### Written instruction A
Translate this sentence from the mailing-list thread on comment formatting into Spanish: "It's frustrating for me when my HTML gets escaped."
### Written instruction B
Copy the passage from the mailing-list thread on comment formatting word for word, starting at "Is it possible" and ending at "reading each message.".

### Text shown
Re: comment formatting and escaping is a bit kludgy

Posted by Matt Raible <ma...@raibledesigns.com>.
Is it possible that a comment formatting plugin can be applied to a specific
subset of comments? For example, I'd like to keep the current "allow all
HTML" for older comments, but do "allow all HTML + auto-line-break" for new
comments.
Matt

On 7/12/07, Allen Gilliland <al...@sun.com> wrote:
>
>
>
> Matt Raible wrote:
> > I've been skimming this thread, but not thoroughly reading each message.
> > One
> > of the things I'd like to see (that doesn't happen now) is to allow full
> > HTML - no ifs ands or buts. Meaning that I can add JavaScript or any
> HTML
> > tags I'd like to a comment. In addition, it would be nice to add some
> > comment-post pre-processors that allow replacing \n with <br/> before
> the
> > entry gets put in the database.
> > The first feature is for me. I seem to comment as much on my blog as
> others
> > do. It's frustrating for me when my HTML gets escaped. Furthermore,
> since I
> > get almost instant notification of comments - I know when to delete
> those
> > that have XSS text.
>
>
> yep, those are both things that we are trying to solve for with this
> work.  i've already introduced the concept of comment plugins into the
> trunk and those basically work like our entry plugins, they get applied
> to comments as they are rendered and allow you to transform the text any
> way you want.  we have 2 plugins migrated from old functionality, one
> which does the autoformatting as you described (text paragraphing to
> html paragraphing) and one which restricts the content to only a subset
> of html.
>
> i'm not sure we'll have a way to configure things so that certain users
> have different restrictions on what they can post in comments though.
>
>
> >
> > The 2nd feature is for readers. A lot of people comment on my blog w/o
> > doing
> > "preview" first and end up with comments that run together - even though
> > there's line breaks in their entry. I realize I can change the macro to
> > render the output different, but that affects all comments - whereas I
> just
> > want to affect new ones. I regularly go into my database and format
> > comments
> > by adding <br/><br/> tags, but it'd be nice not to have to do that.
>
>
> yep, that's in the autoformatting plugin now.  so if you want to do the
> safe thing you will be able to disable html in comments and then apply
> the autoformat plugin and it will format things appropriately.
>
> -- Allen
>
>
> >
> > Matt
> >
> > On 7/12/07, Allen Gilliland <al...@sun.com> wrote:
> >>
> >>
> >>
> >> Dave wrote:
> >> > On 7/11/07, Allen Gilliland <al...@sun.com> wrote:
> >> >> I personally like the idea of rejecting comments with html in them
> >> when
> >> >> the admin has disabled html in comments because it seems like the
> >> safest
> >> >>   and most consistent thing to do.  My feeling is that it's more
> >> likely
> >> >> that users will enter in a comment and try to use html than it is
> that
> >> >> users will be using the < and > characters in a non-html
> fashion.  So
> >> >> rejecting the comment and telling them not to use those characters
> >> will
> >> >> be appropriate and fitting most of the time.

### Record list
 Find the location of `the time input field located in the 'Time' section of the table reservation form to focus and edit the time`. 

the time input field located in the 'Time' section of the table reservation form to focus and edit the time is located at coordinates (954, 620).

---

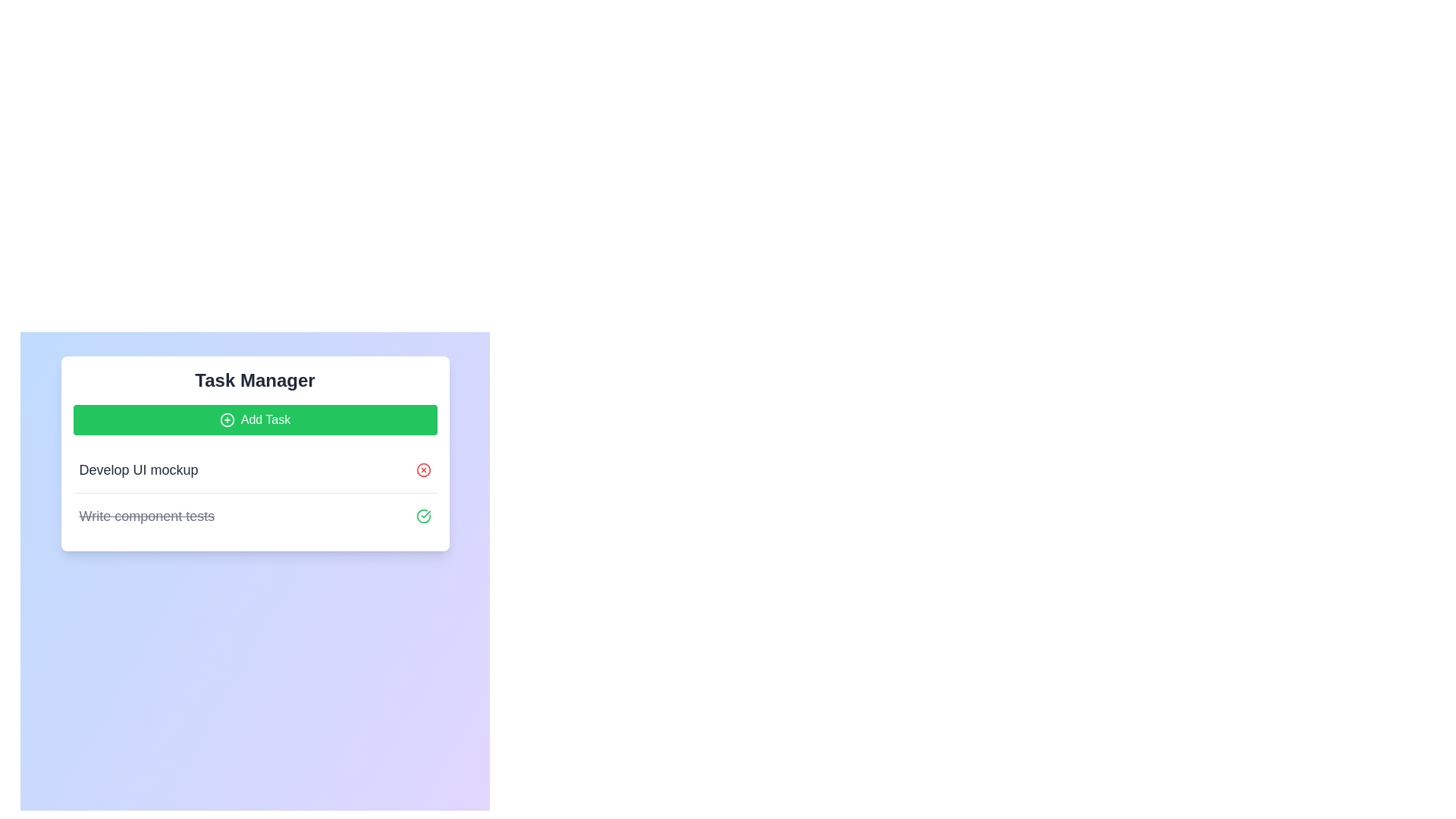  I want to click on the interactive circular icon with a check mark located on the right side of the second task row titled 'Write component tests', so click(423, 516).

### Answer A
Me resulta frustrante que mi HTML quede escapado.

### Answer B
Is it possible that a comment formatting plugin can be applied to a specific
subset of comments? For example, I'd like to keep the current "allow all
HTML" for older comments, but do "allow all HTML + auto-line-break" for new
comments.
Matt

On 7/12/07, Allen Gilliland <al...@sun.com> wrote:
>
>
>
> Matt Raible wrote:
> > I've been skimming this thread, but not thoroughly reading each message.